Brad Thaler, vice president of legislative affairs at NAFCU, told Credit Union Journal the provision will not change the ability of defense-related credit unions to receive nominal fee leases as Congress continues to hash out details of NDAA.
Indeed, Thaler added, the NDAA that will be submitted to Congress will not change the fact that credit unions are allowed to keep nominal lease spaces in federal buildings and on military bases.
Thaler also said that while the legislation will have no impact with respect to credit union leases, NAFCU does not support the military bank lease provision since it could grant a stronger exception for bank leases.
Anthony Hernandez, president and CEO of DCUC, assured Credit Union Journal that this NDAA provision does not literally mean that credit unions can no longer have branches on US military bases.
“Defense credit unions are still welcome and authorized to operate on base under the auspices of the Military Banking Program,” he explained. “The amendment only applies to military banks providing them with office space and/or land at no cost in consideration for providing financial services to military members. Credit unions offer the same benefits to military members.”

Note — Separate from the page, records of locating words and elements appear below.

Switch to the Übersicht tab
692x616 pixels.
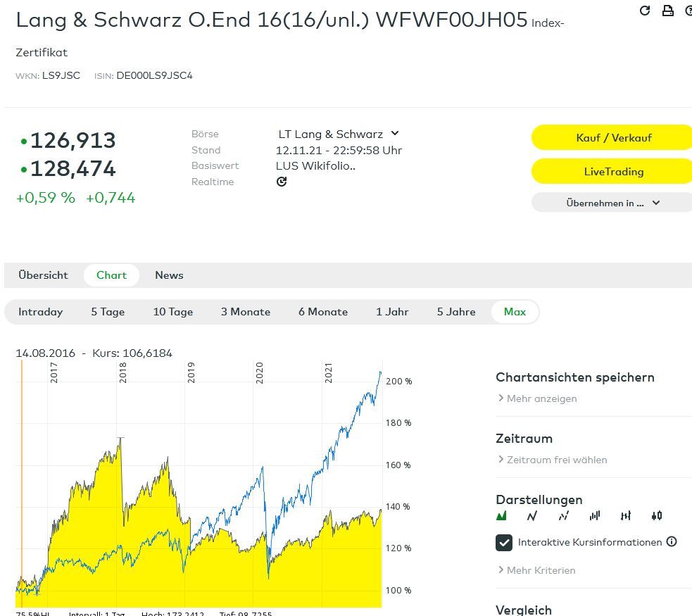(x=44, y=275)
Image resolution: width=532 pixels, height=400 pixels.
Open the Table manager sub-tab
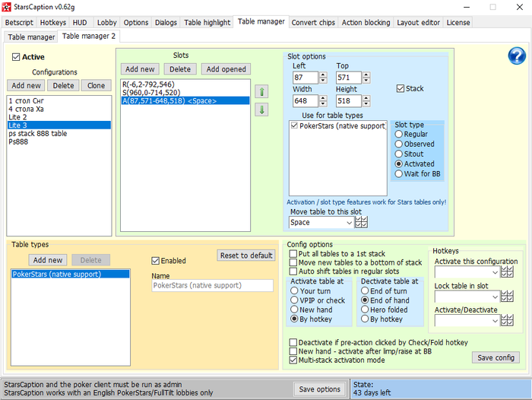31,37
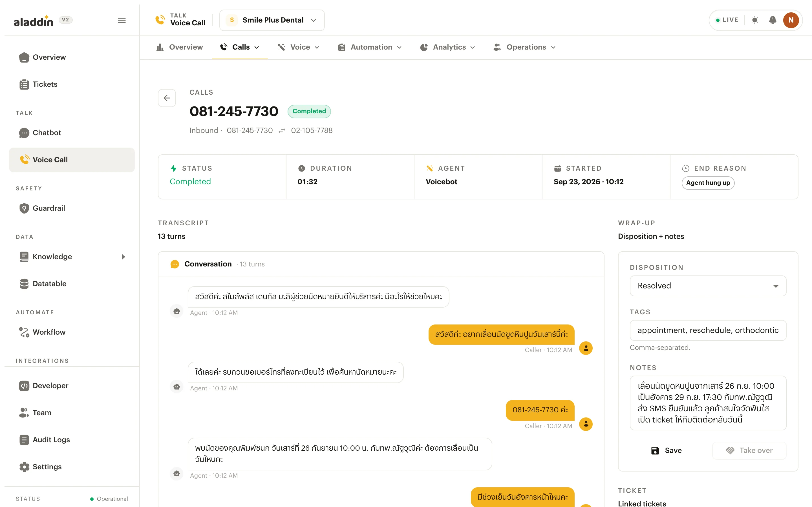Collapse sidebar with hamburger menu icon

(x=122, y=20)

Hernandez indicated that defense-related credit unions are currently provided with office space and/or land -- including ATM placement -- at no cost. The proposed legislation, he said, is aimed at strengthening the military banking program.
A robust Military Banking Program, he added, includes both military banks and defense credit unions.

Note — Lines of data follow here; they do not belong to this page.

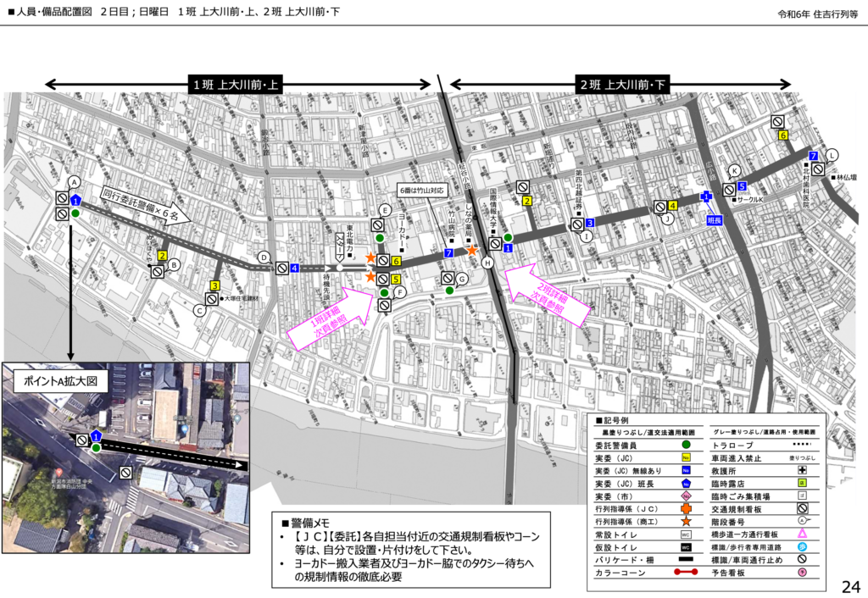The image size is (868, 598).
Task: Click blue marker 7 near point L
Action: (813, 156)
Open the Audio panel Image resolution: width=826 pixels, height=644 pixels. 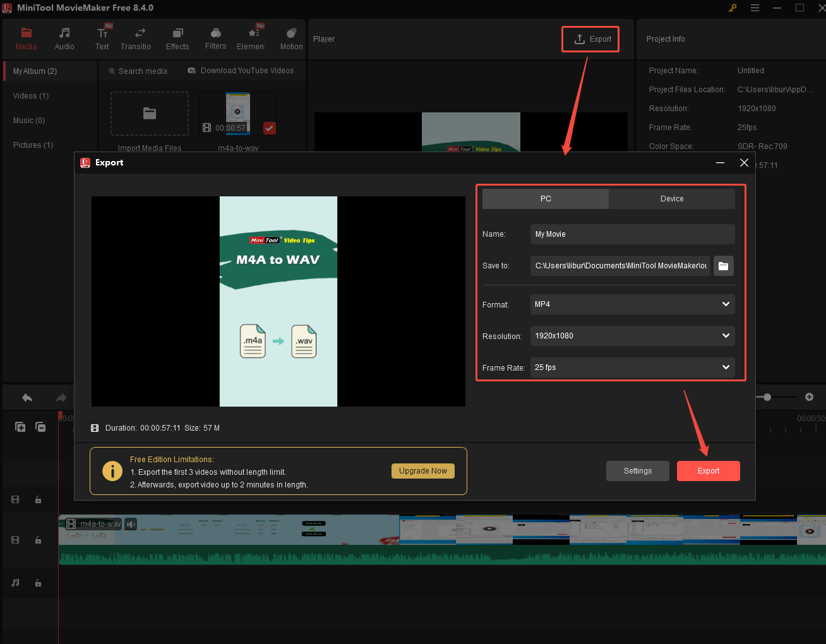[x=64, y=38]
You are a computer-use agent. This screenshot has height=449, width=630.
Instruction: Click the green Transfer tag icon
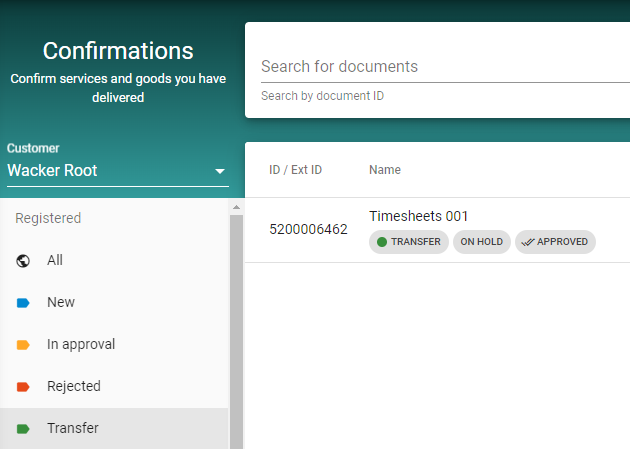click(x=24, y=428)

“Unfortunately, it is harder for military banks to justify continued operations considering the sharp rise in lease costs and pressure to maintain stockholder returns,” Hernandez explained. “In fact, many military banks have already left their military installations, resulting in defense credit unions being the sole financial institution on base. On the surface, this appears to favor defense credit unions. Yet, it is only a matter of time before defense credit unions are similarly affected -- particularly as installations open their gates under public-private partnership arrangements, that is, more people using base services and facilities, and with the rise in community charters (that is, not just DoD-related entities). It is also unclear how this would affect the ‘one-bank/one credit union’ policy going forward.”

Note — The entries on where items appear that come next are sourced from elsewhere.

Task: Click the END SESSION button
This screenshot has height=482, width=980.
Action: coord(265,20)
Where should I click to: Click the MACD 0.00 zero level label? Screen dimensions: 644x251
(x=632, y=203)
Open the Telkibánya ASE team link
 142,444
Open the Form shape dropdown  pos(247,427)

Hernandez believes that ultimately, both the military members and their military units could be “negatively affected” with a diminished Military Banking Program.
For instance, he noted, the Defense Department is not authorized to provide financial services. “It is much easier to conduct personal business on base versus taking time off to drive downtown,” he observed. ”Mobile apps are useful, however brick and mortar (with real people) are still important for community purposes. Mobile apps are not as useful in deployment lines, particularly with younger troops getting their financial affairs in order for the first time.”
More importantly, having both a military bank and defense credit union promotes choice and competition for the benefit of the service members, he elaborated.
“The financial readiness and resilience of our troops depend on the continued presence of banks and credit unions on our nation’s military installations,” he said. “In addition to the financial services and support they provide, all on-base financial institutions must provide financial education to everyone on the installation. Given recent changes in the retirement system and its reliance on the market, financial education is vital. Having more resources on base to provide this education is better and prudent.”
The NDAA conference committee is currently considering the amendment and will wrap up its work later in July.